Regards disc handbrake I had a citroen BX with these.
If you stopped after a fast run and hot discs,the cooling disc/Pads would contract and cease  to hold the car.
We discovered this the hard way with the car running down the driveway 
and demolishing neighbours wall.
Big OUCH! £££ Now I leave in gear as well as handbrake on.

weez
Tony


----------



## Deleted member 4053 (Jan 31, 2009)

*brakes*

*****
damned if you do or damned if you dont

Ah well whats new


weez
Tony


----------



## Deleted member 775 (Jan 31, 2009)

my van is parked on a sloping drive so its either handbrake on or in gear ,so i have to alternate every few days .also at least once a week i move the van a few feet to save the brakes and the clutch from seizing   on.


----------



## shortcircuit (Feb 1, 2009)

Garth

"It is also not very good to leave any vehicle in gear while parked for any length of time any engineer worth his salt will confirm this"

Can you confirm why in laymans terms please


----------



## ianmorgan (Mar 3, 2009)

*handbrake sticking sorted*

hi all 
it started again
took it to my mechanic,as past poster said it has rear discs and drum handbrake,i thought it was just disc 
anyway the mechanic said he sorted it by cleaning up drum of corrosion,he said when it is washed and not driven afterwards corrosion can build up on them.he also said that he healed and toed them.so far its worked


----------

• _SOURCE EXCERPT_
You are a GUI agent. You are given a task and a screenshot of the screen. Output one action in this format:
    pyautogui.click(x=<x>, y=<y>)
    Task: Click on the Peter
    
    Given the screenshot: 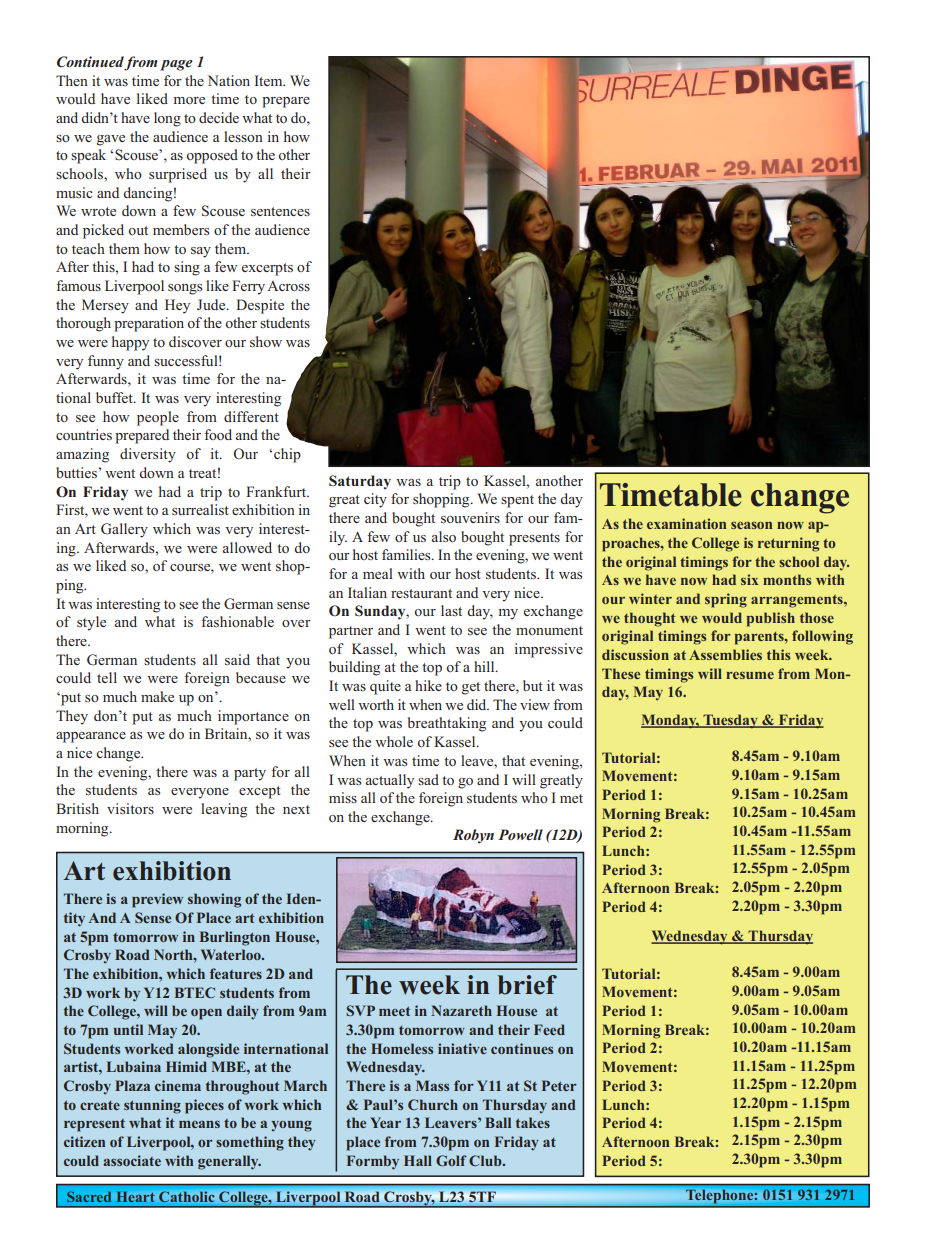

• _TASK OBJECTIVE_
In the handbrake forum thread, what did the mechanic say lets corrosion build up on the drum?

• _THE SOLUTION_
Washing the vehicle and then not driving it afterwards.